Iran's cartoonist Mana Neyestani poses with his album entitled “Une metamorphose iranienne”. - AFP Photo

ANGOULEM: Iranian dissident cartoonist Mana Neyestani says drawing has been his salvation and a weapon to combat his own personal demons as well as Tehran's hardline Islamist regime.

Neyestani's autobiographical comic book “An Iranian Metamorphosis,” a Kafkaesque story recounting his jailing in Iran over a cartoon depicting a cockroach that sparked riots in 2006, is due to hit stores on February 16.

“With this book, I wanted to share my experiences but also to forget my worst nightmares, when I was arrested in 2006,” said Neyestani, who has been in exile for the past five years and last month applied for political asylum in France.

“I protest against the regime with my drawings.” An Iranian Metamorphosis, the latest graphic novel by the Tehran-born 38-year-old, will be published in France, Germany, Italy, Spain and there are also negotiations for its publication in the United States.

“I always loved to draw, since my childhood,” the award-winning illustrator told AFP at the world's biggest cartoon strip and comics festival in Angouleme in western France last month.

Neyestani was jailed in Tehran's notorious Evin prison in 2006 over a cartoon published in the children's section of the governmental Iran newspaper which showed a boy repeating the Farsi word for cockroach in different ways -- while a cockroach in front of him asked “What?” in Azeri.

The cartoon triggered riots between Iran's large Azeri minority -- people of Turkish origin living mainly in the north of the country -- and the majority ethnic Persian population.

Neyestani, who is not Azeri, says he was picked up and flung into solitary confinement in Evin along with the newspaper's editor, accused of sparking tensions between Iranian communities and threatening state security.

Amnesty International said in a report in 2007 that 19 people were reported killed in the unrest and hundreds arrested.

“Every day they told me 'Look, you killed this or that number of demonstrators.' It was a moral torture,” Neyestani said of his time behind bars.

“I've never been physically tortured, but political prisoners are tortured since 2009,” he said, in reference to those jailed since the massive protests against the controversial June 2009 re-election of President Mahmoud Ahmadinejad.

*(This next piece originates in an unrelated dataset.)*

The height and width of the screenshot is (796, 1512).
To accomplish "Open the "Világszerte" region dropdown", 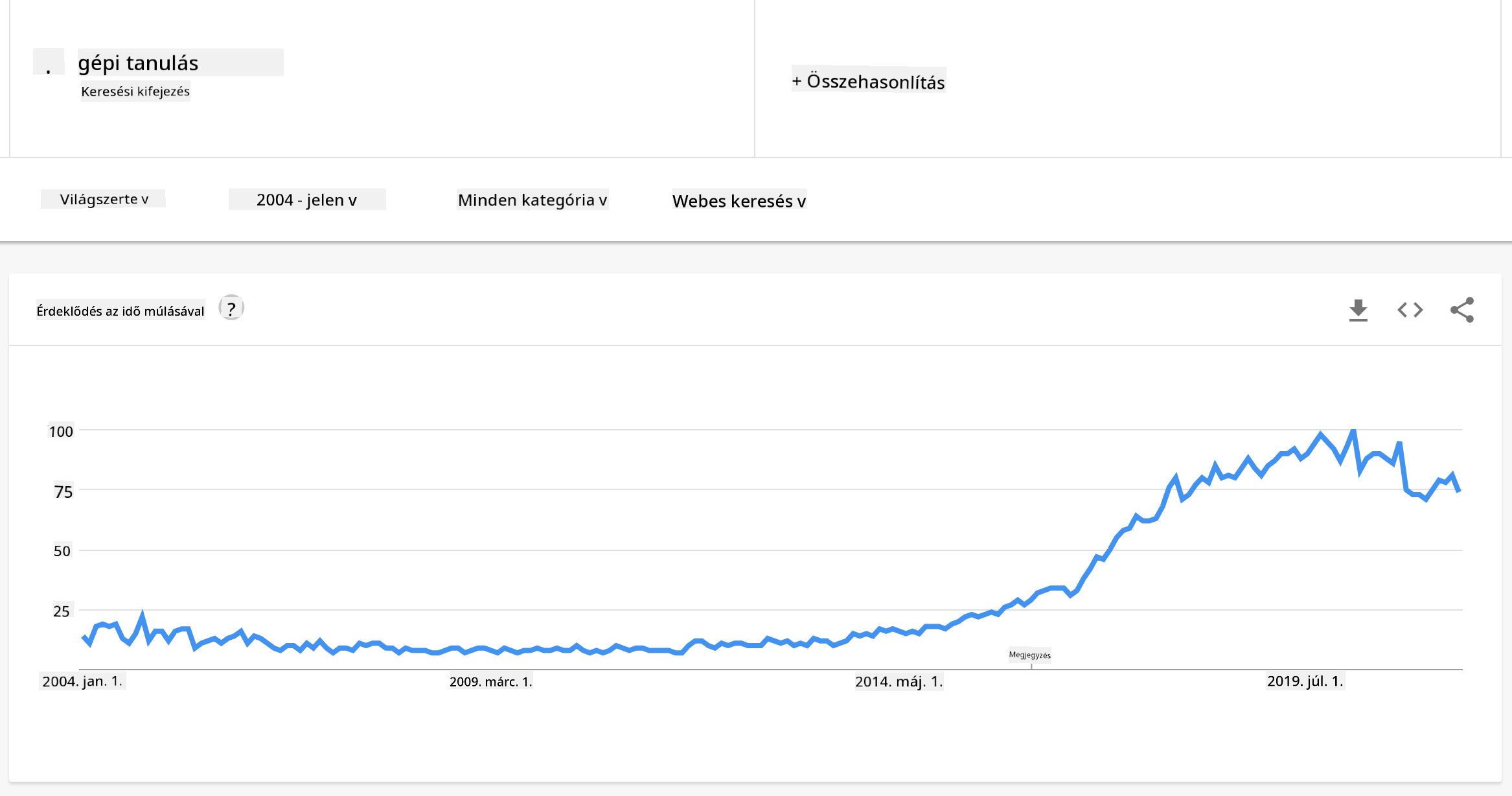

-- 'Anything could happen' --

After three months in jail, Neyestani says he managed to secure a temporary release and decided to flee his homeland.

“With my wife, we bought tickets for a three-day trip to Dubai,” he said, adding that the couple were on tenterhooks while leaving, praying that the authorities would not latch on to their plan to skip the country.

But the “Emirates didn't support me,” he said.

So a very long trip began, taking him to Turkey, China and then to Malaysia, where he lived from 2007, doing illustrations for dissident Iranian websites, until his move to the French capital a year ago.

His move was sponsored by the International Cities of Refuge Network, which offers “persecuted writers a safe haven where they can live and work without fear of being censored or silenced”, according to its website.

Neyestani, an architect by training, began working as a cartoonist and illustrator in 1990 for a variety of magazines in Iran and with the rise of reformist newspapers in Iran he became a political cartoonist.

He published his first book in 2000 but was then confined to working for children's magazines as his work was deemed to be overtly political. He has won numerous Iranian and international awards.

France is also home to the Iranian-born Marjane Satrapi, who directed the film version of her autobiographical work “Persepolis” that tells the story of the Iranian revolution and the Islamic regime of Ayatollah Ruhollah Khomeini through the eyes of a precocious young girl.

The French edition of Neyestani's book defiantly features cockroaches on both the front and back covers and is a theme throughout the work.

“My next book will focus on 2009 protests. I will not appear in it. I'm not a big fan of autobiographical books,” he said.

Neyestani's mother and one of his two brothers still live in Iran.

“So far my family in Tehran has not been harassed by the authorities but the Iranian regime is unpredictable. Anything could happen.” As for an eventual return to his homeland, he said: “I could go back to Iran... but it will end by me being thrown in jail.”